Amicizia cancellata ai
tempi di Internet
di Umberto
Galimberti |
Quando all’amicizia si
chiede lealtà vuol dire che già l’ombra di un tacito contratto
impoverisce la magia di questa parola già troppo abusata per
catalogare amori che non si vogliono svelare, rapporti coniugali
resi esangui dalla quotidianità, conoscenze utili a scambi di
favori, relazioni ipocrite che un giorno possono rivelarsi
vantaggiose.
Nulla di più, ma soprattutto nulla
che possa dare espressione a quel bisogno di immaginazione di cui si
nutre l’anima quando nei fatti vuol trovare dei significati.
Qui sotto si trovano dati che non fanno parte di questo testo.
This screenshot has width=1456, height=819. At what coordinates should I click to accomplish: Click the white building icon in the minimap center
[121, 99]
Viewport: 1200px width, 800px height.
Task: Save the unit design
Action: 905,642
Nel
dolore un argine, nella gioia una comunicazione, nella monotonia
della ripetizione un lampo di novità.
Tutto ciò non è possibile nella solitudine dove il dolore dilaga e
la gioia resta inespressa, e neppure nella gran massa che concede
espressione solo all’applauso o allo slogan, ma unicamente
nell’amicizia, dove la parola si fa affabulatoria, immaginifica,
confidenziale, segreta e soprattutto fuoriesce dalla concretezza,
come richiede il "sano realismo" degli uomini di poche parole, a cui
non verrebbe mai in mente di chiedere alla luna "che ci fa in cielo"
o a se stessi "che ci fanno qui sulla terra".
In solitudine queste domande
restano inespresse o soffocate. In mezzo alla gente che frequentiamo
possono generare sospetto, perché troppo cariche di senso per
poterlo esplorare in solitudine, e troppo fuori dall’usuale per
poter essere accolte in pubblico come domande "serie".
Eppure sono queste le domande di
cui si nutre l’anima, poco realistiche ma cariche di simbolismo, per
dare spazio alle quali gli antichi Greci, accanto al singolare e al
plurale, avevano inventato il "duale", che è lo spazio
dell’amicizia, dove ogni parola che rinvia a un’eccedenza di senso
non rischia di apparire folle, perché l’ascolto dell’amico non è
solo un ascolto razionale, ma aperto a tutti gli sconfinamenti di
senso, che è prerogativa del cuore. Ma dove trovare il tempo?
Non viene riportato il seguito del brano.